India and Singapore will not lead to large FDI inflows

Trade agreements with India and Singapore will not lead to a major shift in FDI inflows into Sri Lanka, said Deputy Director of the Sri Lanka Institute of Political Studies, Dr. Dushni Weerakoon.

Highlighting the economic impacts of the Free Trade Agreement between China and Sri Lanka, Dr. Werakoon said the FTA will have a different impact on the economy of Sri Lanka and the model trade agreement between China and Sri Lanka. Sri Lanka, the state-backed investors following government governments play an important role in bringing these investors closer to Sri Lanka.

"In the case of the India and Singapore agreements, governments have allowed the private sector to decide whether it is worthwhile to do FDI in Sri Lanka with potential trade agreements.

However, it depends on whether Sri Lanka has a fascinating history to tell in terms of manpower, talents and infrastructure and so on. "

Noting that trade agreements play a vital role in opening up the economy and market penetration for local exporters said a large number of agreements will not be opened enough to attract investment and investment exports.
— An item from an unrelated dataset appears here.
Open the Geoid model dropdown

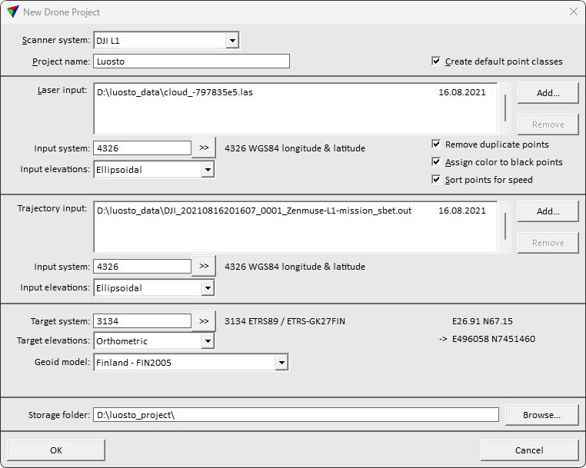(281, 363)
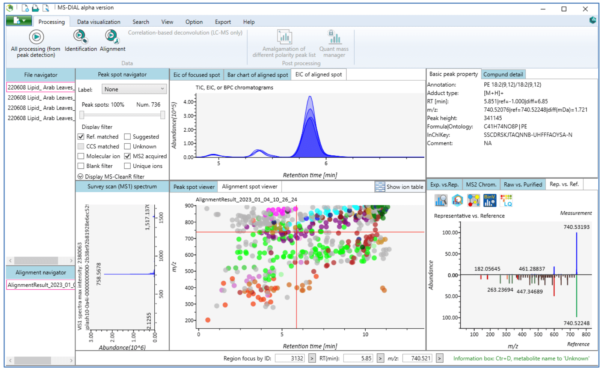This screenshot has height=371, width=603.
Task: Click the new project icon in title bar
Action: (x=25, y=8)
Foreign direct investment.

Weerakoon revealed that Sri Lanka has been very reluctant to sign anything over the past few decades. "

While the country still has greater market access, we do not address supply constraints by our domestic exporters in order to gain access to market penetration, "Weerakoon said.

According to the Commission, most agreements concern only one aspect and the necessary reforms are not linked to these trade agreements, so that such agreements with certain deregulation measures are not sufficient to increase competitiveness, Efficiency of the export sector.